La prova successiva alla quale Daniel decide di sottoporsi, dunque, è quella del corso per diventare comandante. Corso che supera, ovviamente, con grande successo. «Il mio obiettivo ora è quello di lasciare la mia impronta nei soldati più giovani, quelli che si sono appena arruolati. Voglio trasmettere loro l’amore per la nostra patria e la felicità nel servirla. Io dico sempre che se non ci mettiamo noi in prima linea per difendere Israele, nessuno lo farà al posto nostro. Tanto vale farlo allora con il sorriso, no?». Il motivo per il quale Daniel è stato scelto dal Capo di Stato per questo importante riconoscimento mi è sempre più chiaro.

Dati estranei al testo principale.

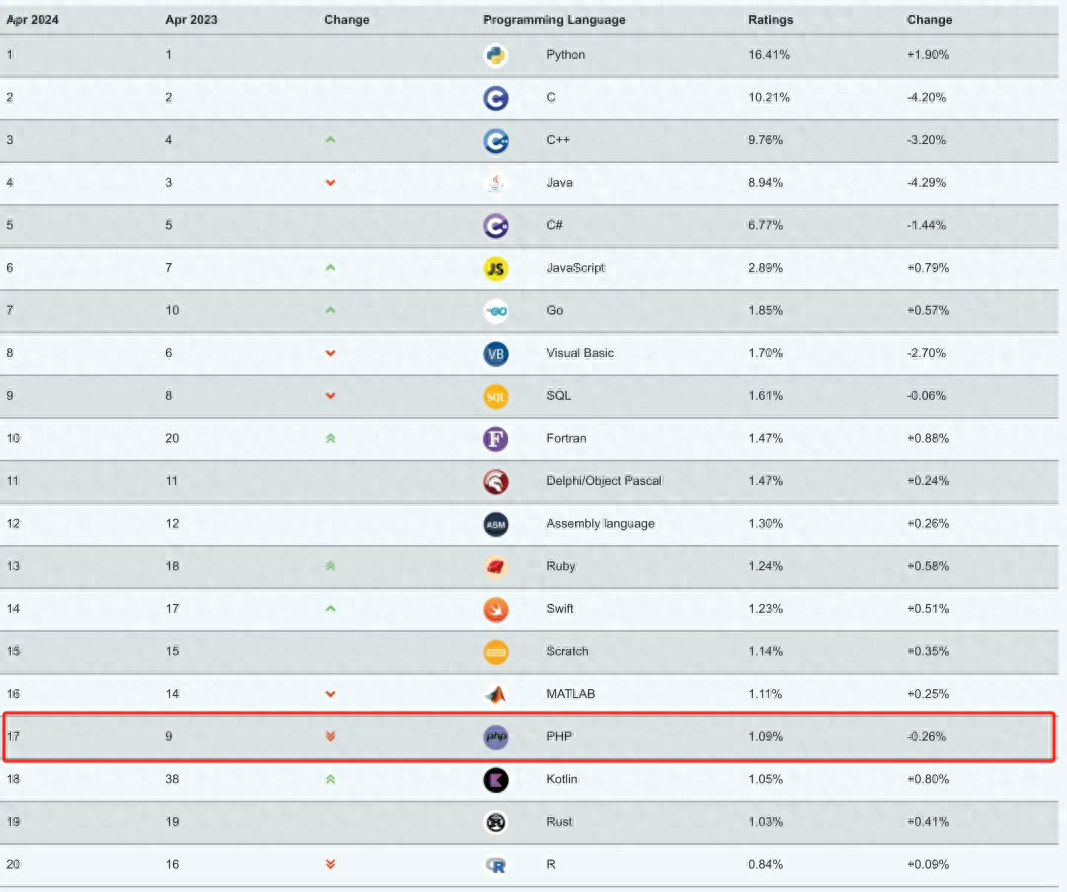Click the Go language logo icon
The image size is (1067, 892).
[495, 311]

Quando gli chiedo come gli è stata comunicata la grande la grande notizia, il giovane soldato Made in Rome scoppia a ridere e racconta imbarazzato: «Mi avevano convocato per parlarmi di un eventuale riconoscimento, senza specificare quale. Dopo qualche minuto dall’inizio dell’incontro, ho detto che non avevo molto tempo da perdere, che i miei soldati mi stanno aspettando e che l’unica cosa che mi interessa davvero sono loro. Se avessi saputo che si trattava del riconoscimento di Herzog, probabilmente sarei stato un po’ più educato. Ad ogni modo, l’incontro si è presto concluso e l’indomani mi è arrivato un messaggio nel quale si annunciava che ero ufficialmente invitato alle prove della grande cerimonia. Solo dopo aver visto la reazione dei miei compagni, ho capito l’importanza della nomina».

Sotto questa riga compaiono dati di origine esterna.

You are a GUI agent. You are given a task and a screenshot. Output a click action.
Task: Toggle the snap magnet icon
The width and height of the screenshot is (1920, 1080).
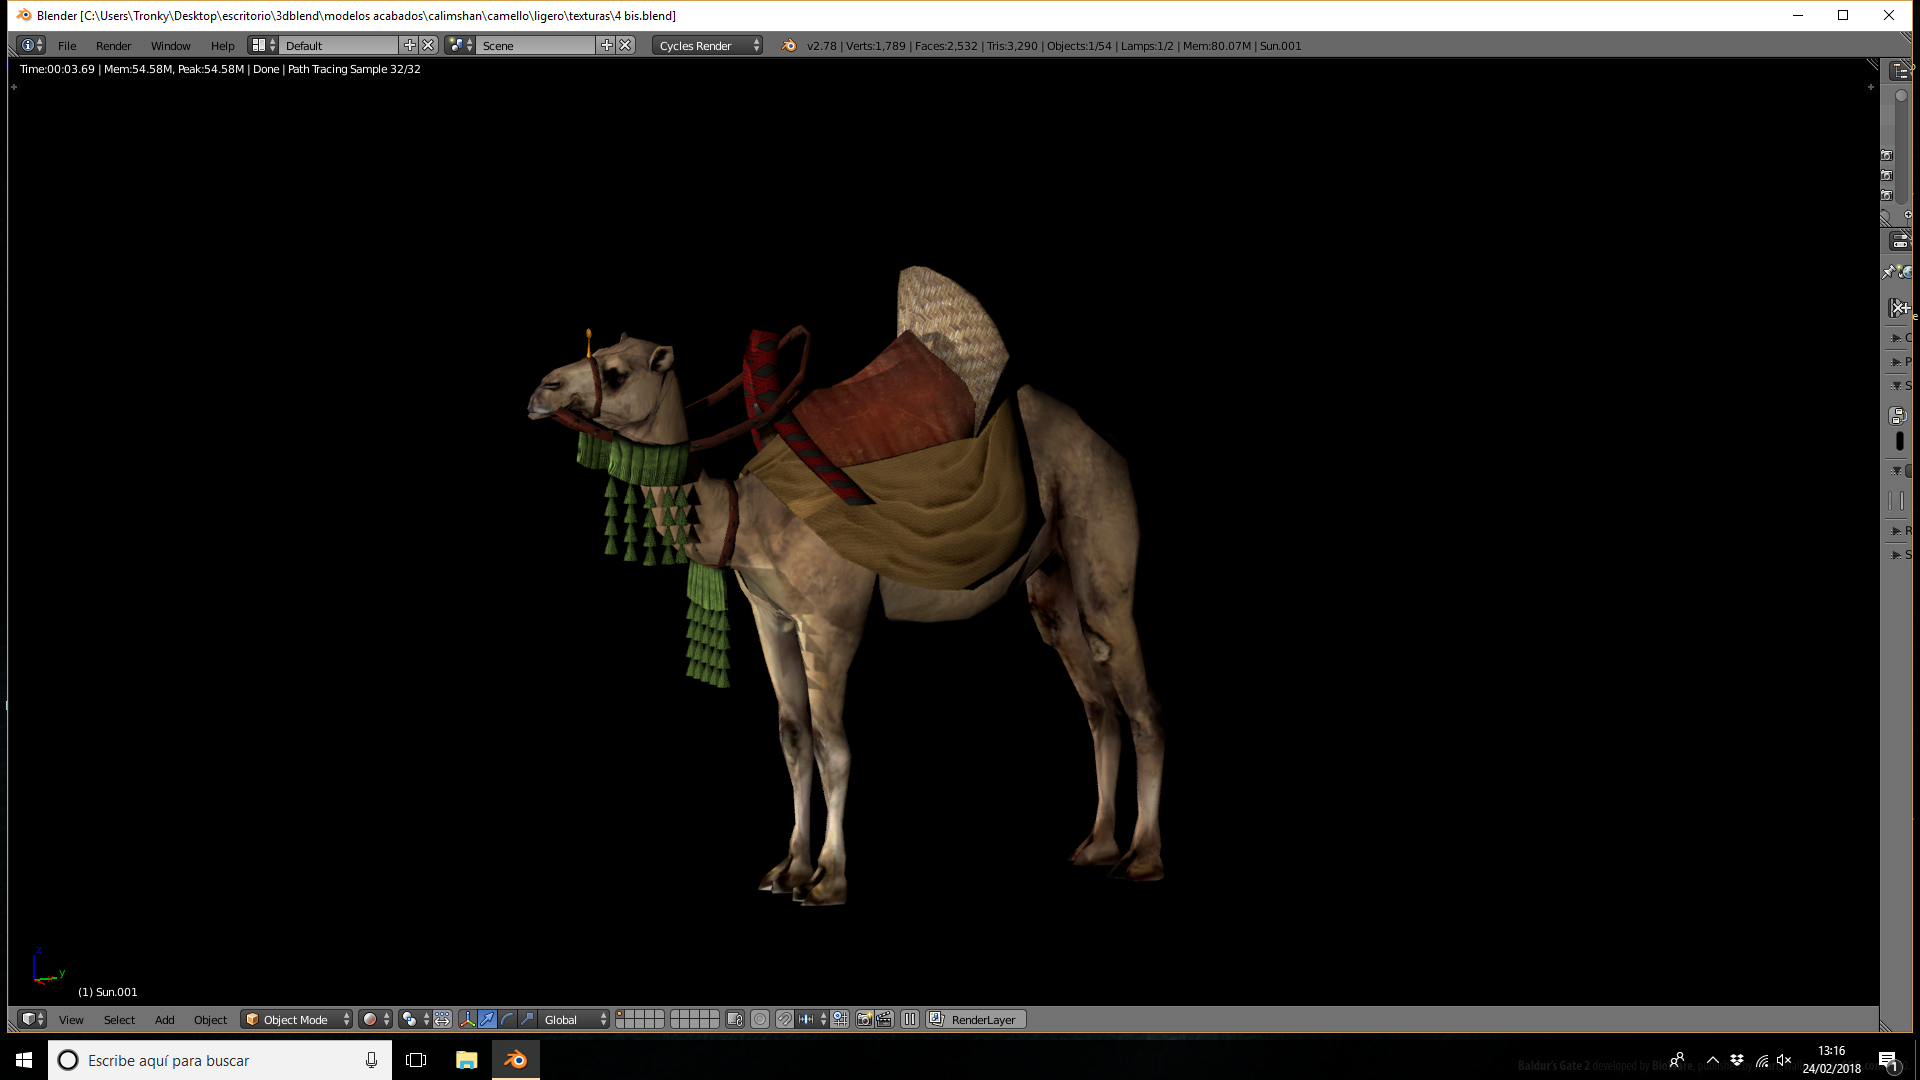tap(785, 1019)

Il nostro incontro si conclude con una riflessione, nonché un messaggio che Daniel ha voluto trasmettere ai lettori: quelli che sono cresciuti con lui a scuola o che l’hanno visto crescere. «Ci sono tante persone che vengono in Israele in vacanza, che godono della bellezza di questo paese, di ciò che il sole e il mare di Tel Aviv hanno da offrire. Ecco, vorrei chiedere loro di non dimenticare mai che, se tutto ciò è possibile, se ogni ebreo del mondo può godere del mare di Tel Aviv, è perché un giovane soldato israeliano sta difendendo in quel preciso istante il suo Paese», afferma con decisione e poi conclude: «Se non ci fossero loro, oggi non ci sarebbe Israele».